» WHAT IS NEEDED
Reproduce the complete article on the National Nuclear Security Administration's cost overruns, word for word.

Apparently, the threat of nuclear disaster is not enough incentive for the federal government to get its financial house in order.
Nearly every major project that the National Nuclear Security Administration – the agency charged with securing the country’s nuclear arsenal – is behind schedule and over budget, according to an Associated Press report.
The NNSA, part of the Department of Energy, is some $16 billion over budget on ten major products, according to the Government Accountability Office. To put that in some perspective, the NNSA’s annual appropriation for fiscal 2012 was $11 billion.
Nuclear watchdogs chalk up the backlog to accountability failures since the end of the Cold War combined with automatic annual spending increases. They also say that private contractors, which run most of the projects NNSA is responsible for, have used the programs as job factories.
"The post-Cold War nuclear warhead complex has become a gigantic self-licking ice cream cone for contractors," Greg Mello of the Los Alamos Study Group, a watchdog organization, told the Associated Press.
KEY LAB AT RISK?
The United States has reduced its nuclear arsenal in recent years, but it's still large enough – more than 5,100 weapons operationally capable – to destroy a good chunk of the world with relative ease.
But according to the AP, a $213 billion update to a key American nuclear lab simply doesn’t work. Those same labs sit on a fault line and are housed in a structure that is vulnerable to collapse during an earthquake.
It’s not as if this problem is new. According to GAO, last year Congress cut $6 billion of funding over five years on a Los Alamos plutonium lab that duplicated work being done in Tennessee, even though the lab had been in the works for years and millions had been spent on the planning. Lawmakers also cut a program in South Carolina that turned nuclear weapons fuel into nuclear reactor fuel: The plant is $3 billion over budget and three years behind schedule.
NNSA's problems have attracted the attention of Sen. Claire McCaskill (D-MO), who blamed the problem on the Department of Energy's contractors. Outside workers outnumber full-time DOE employees 92,000 to 16,000.
"Unfortunately for the taxpayer ... cost overruns, scheduled delays and technical failures are the rule, not the exception," McCaskill told the AP. "We need to find a better way to do this because we can't just afford the status quo anymore."
But other lawmakers are less outraged. One for House member is even profiting from it. According to the wire service, former U.S. Rep. Heather Wilson (R-NM) was paid nearly half a million dollars for non-bid contracting work. But auditors could not determine what, if any, work Wilson had done to earn it.

» SOURCE DATA

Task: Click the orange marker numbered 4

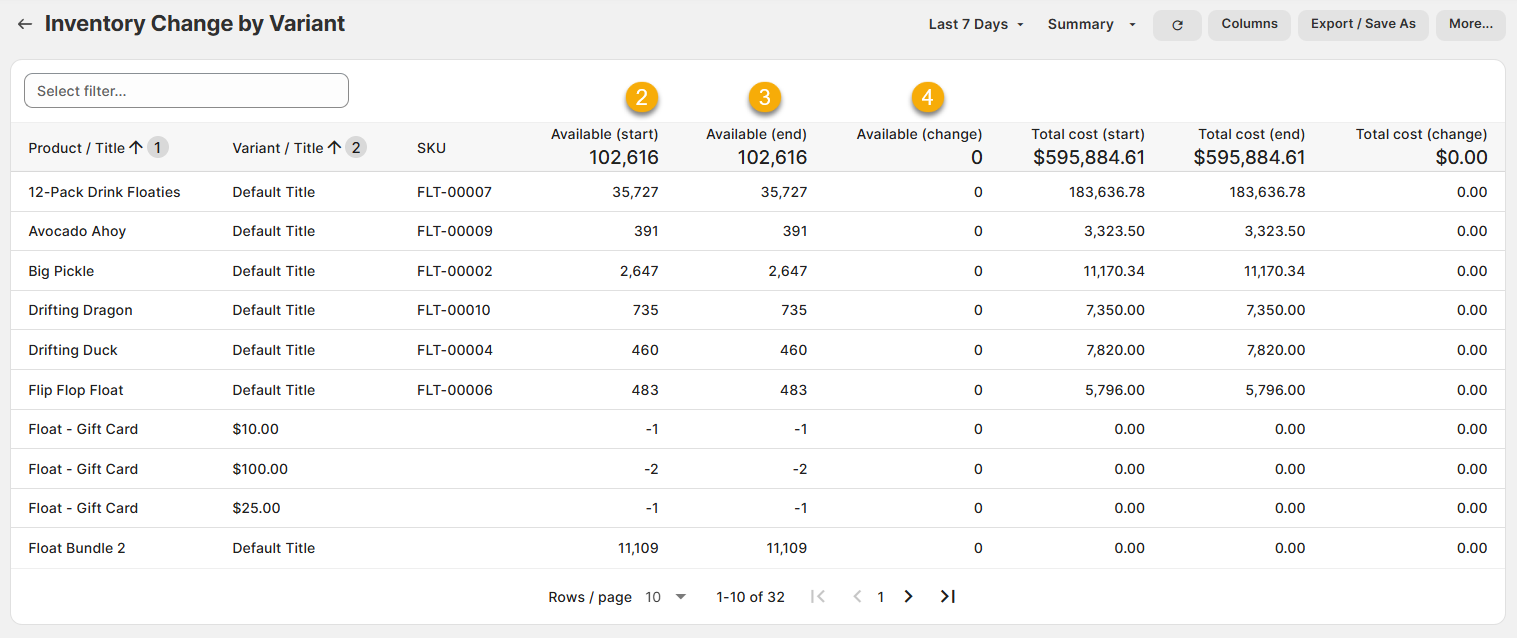Action: pyautogui.click(x=927, y=97)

» ANSWER FOR THIS EXERCISE
Apparently, the threat of nuclear disaster is not enough incentive for the federal government to get its financial house in order.
Nearly every major project that the National Nuclear Security Administration – the agency charged with securing the country’s nuclear arsenal – is behind schedule and over budget, according to an Associated Press report.
The NNSA, part of the Department of Energy, is some $16 billion over budget on ten major products, according to the Government Accountability Office. To put that in some perspective, the NNSA’s annual appropriation for fiscal 2012 was $11 billion.
Nuclear watchdogs chalk up the backlog to accountability failures since the end of the Cold War combined with automatic annual spending increases. They also say that private contractors, which run most of the projects NNSA is responsible for, have used the programs as job factories.
"The post-Cold War nuclear warhead complex has become a gigantic self-licking ice cream cone for contractors," Greg Mello of the Los Alamos Study Group, a watchdog organization, told the Associated Press.
KEY LAB AT RISK?
The United States has reduced its nuclear arsenal in recent years, but it's still large enough – more than 5,100 weapons operationally capable – to destroy a good chunk of the world with relative ease.
But according to the AP, a $213 billion update to a key American nuclear lab simply doesn’t work. Those same labs sit on a fault line and are housed in a structure that is vulnerable to collapse during an earthquake.
It’s not as if this problem is new. According to GAO, last year Congress cut $6 billion of funding over five years on a Los Alamos plutonium lab that duplicated work being done in Tennessee, even though the lab had been in the works for years and millions had been spent on the planning. Lawmakers also cut a program in South Carolina that turned nuclear weapons fuel into nuclear reactor fuel: The plant is $3 billion over budget and three years behind schedule.
NNSA's problems have attracted the attention of Sen. Claire McCaskill (D-MO), who blamed the problem on the Department of Energy's contractors. Outside workers outnumber full-time DOE employees 92,000 to 16,000.
"Unfortunately for the taxpayer ... cost overruns, scheduled delays and technical failures are the rule, not the exception," McCaskill told the AP. "We need to find a better way to do this because we can't just afford the status quo anymore."
But other lawmakers are less outraged. One for House member is even profiting from it. According to the wire service, former U.S. Rep. Heather Wilson (R-NM) was paid nearly half a million dollars for non-bid contracting work. But auditors could not determine what, if any, work Wilson had done to earn it.